Hierzu auch ein von Prof. Sommer freigegebenes Zitat aus seinem Antrag:

Die Landesregierung appelliert derzeit auf www.land.nrw/corona: „Halten Sie Abstand. Und treffen Sie möglichst wenige Menschen. So schwächen wir das Virus.“ Nur der Verkehrsminister will wohl das Virus stärken, indem er die Menschen in Düsseldorf, Duisburg, Essen, Heiligenhaus, Kaarst, Krefeld, Meerbusch, Moers, Mülheim, Neuss, Ratingen, Tönisvorst und Willich ausgerechnet jetzt in eine Öffentlichkeitsbeteiligung schickt. Und das in einem Verfahren, dass bereits 5 Jahre andauert und nicht vor 2022 abgeschlossen sein soll.
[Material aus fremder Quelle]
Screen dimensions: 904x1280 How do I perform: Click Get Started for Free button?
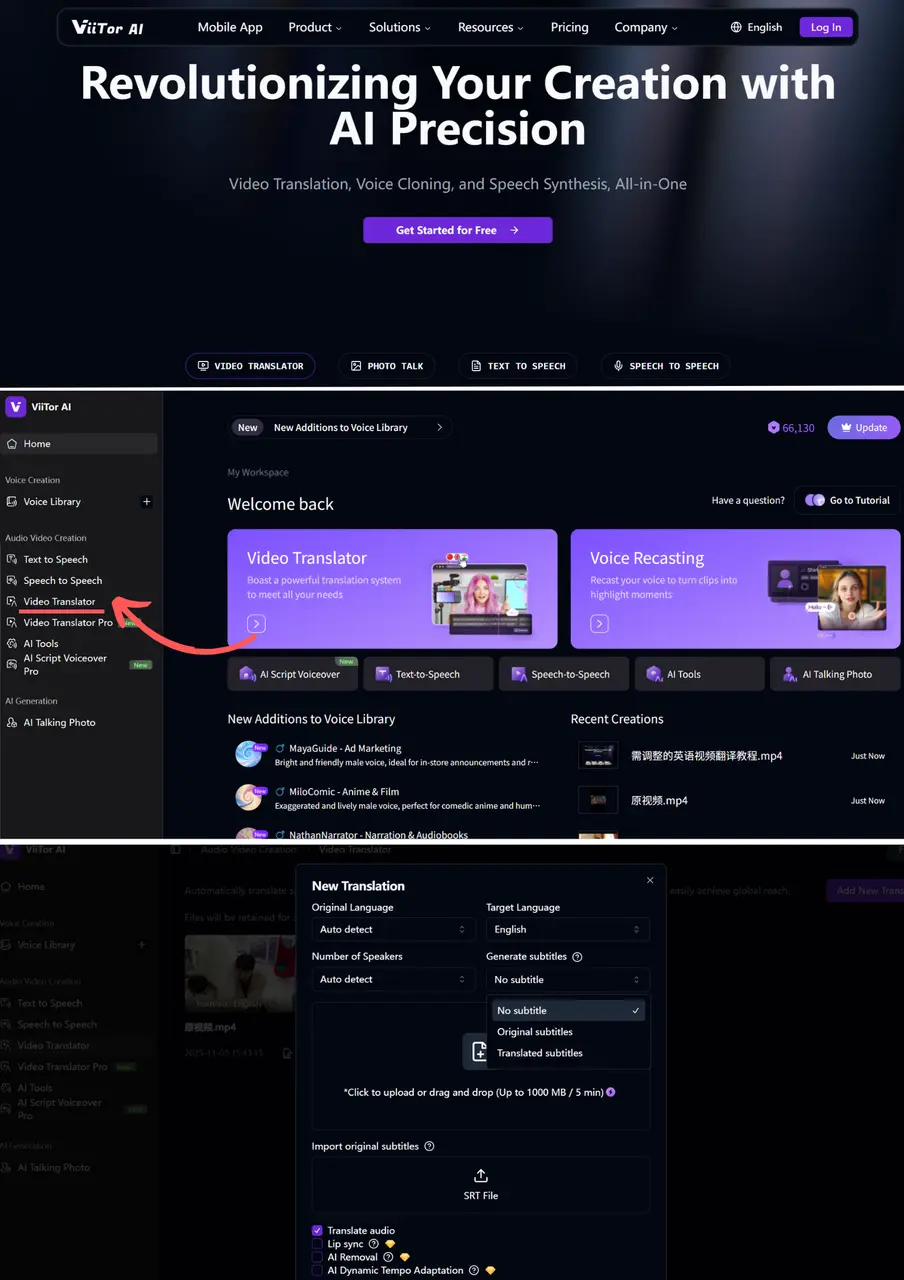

Sehr geehrter Herr Verkehrsminister,

beenden Sie diese Attacke wider die Vernunft und die bisher auch in NRW so erfolgreichen Bemühungen, das Virus zu schwächen und räumen auch Sie in diesem Verfahren dem Grundrecht auf Wahrung der körperlichen Unversehrtheit den ihm gebührenden Vorrang vor dem Fortgang von Verwaltungsverfahren ein!